**YOUR OBJECTIVE**: Retype every entry below without altering anything.

**EXTRACTED INFORMATION**:
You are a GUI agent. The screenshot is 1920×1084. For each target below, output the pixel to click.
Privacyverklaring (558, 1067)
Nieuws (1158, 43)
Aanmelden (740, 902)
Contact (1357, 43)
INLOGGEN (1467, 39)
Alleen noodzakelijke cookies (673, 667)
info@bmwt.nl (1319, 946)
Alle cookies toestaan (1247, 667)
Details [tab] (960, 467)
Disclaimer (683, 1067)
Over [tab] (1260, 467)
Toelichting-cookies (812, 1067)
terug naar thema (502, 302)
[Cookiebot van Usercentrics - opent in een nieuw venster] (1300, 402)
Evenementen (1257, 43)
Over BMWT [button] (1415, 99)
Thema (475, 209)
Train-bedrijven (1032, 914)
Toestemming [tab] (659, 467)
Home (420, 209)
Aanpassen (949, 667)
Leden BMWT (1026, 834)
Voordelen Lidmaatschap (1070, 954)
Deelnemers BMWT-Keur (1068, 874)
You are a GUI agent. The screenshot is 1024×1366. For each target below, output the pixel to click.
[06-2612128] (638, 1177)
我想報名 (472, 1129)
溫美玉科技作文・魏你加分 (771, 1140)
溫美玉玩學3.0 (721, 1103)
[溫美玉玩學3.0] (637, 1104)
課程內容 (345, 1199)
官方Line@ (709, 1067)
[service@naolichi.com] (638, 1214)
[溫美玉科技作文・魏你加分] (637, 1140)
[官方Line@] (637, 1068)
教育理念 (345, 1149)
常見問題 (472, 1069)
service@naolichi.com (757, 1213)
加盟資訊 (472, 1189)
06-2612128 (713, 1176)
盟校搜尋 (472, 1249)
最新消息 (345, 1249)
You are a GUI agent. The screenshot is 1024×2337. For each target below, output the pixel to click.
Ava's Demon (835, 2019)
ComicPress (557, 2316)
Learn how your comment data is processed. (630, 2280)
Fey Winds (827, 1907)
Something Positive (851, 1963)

**EXERCISE RESULT**:
You are a GUI agent. The screenshot is 1920×1084. For each target below, output the pixel to click.
Privacyverklaring (558, 1067)
Nieuws (1158, 43)
Aanmelden (740, 902)
Contact (1357, 43)
INLOGGEN (1467, 39)
Alleen noodzakelijke cookies (673, 667)
info@bmwt.nl (1319, 946)
Alle cookies toestaan (1247, 667)
Details [tab] (960, 467)
Disclaimer (683, 1067)
Over [tab] (1260, 467)
Toelichting-cookies (812, 1067)
terug naar thema (502, 302)
[Cookiebot van Usercentrics - opent in een nieuw venster] (1300, 402)
Evenementen (1257, 43)
Over BMWT [button] (1415, 99)
Thema (475, 209)
Train-bedrijven (1032, 914)
Toestemming [tab] (659, 467)
Home (420, 209)
Aanpassen (949, 667)
Leden BMWT (1026, 834)
Voordelen Lidmaatschap (1070, 954)
Deelnemers BMWT-Keur (1068, 874)
You are a GUI agent. The screenshot is 1024×1366. For each target below, output the pixel to click.
[06-2612128] (638, 1177)
我想報名 (472, 1129)
溫美玉科技作文・魏你加分 (771, 1140)
溫美玉玩學3.0 (721, 1103)
[溫美玉玩學3.0] (637, 1104)
課程內容 (345, 1199)
官方Line@ (709, 1067)
[service@naolichi.com] (638, 1214)
[溫美玉科技作文・魏你加分] (637, 1140)
[官方Line@] (637, 1068)
教育理念 (345, 1149)
常見問題 (472, 1069)
service@naolichi.com (757, 1213)
加盟資訊 (472, 1189)
06-2612128 (713, 1176)
盟校搜尋 (472, 1249)
最新消息 (345, 1249)
You are a GUI agent. The screenshot is 1024×2337. For each target below, output the pixel to click.
Ava's Demon (835, 2019)
ComicPress (557, 2316)
Learn how your comment data is processed. (630, 2280)
Fey Winds (827, 1907)
Something Positive (851, 1963)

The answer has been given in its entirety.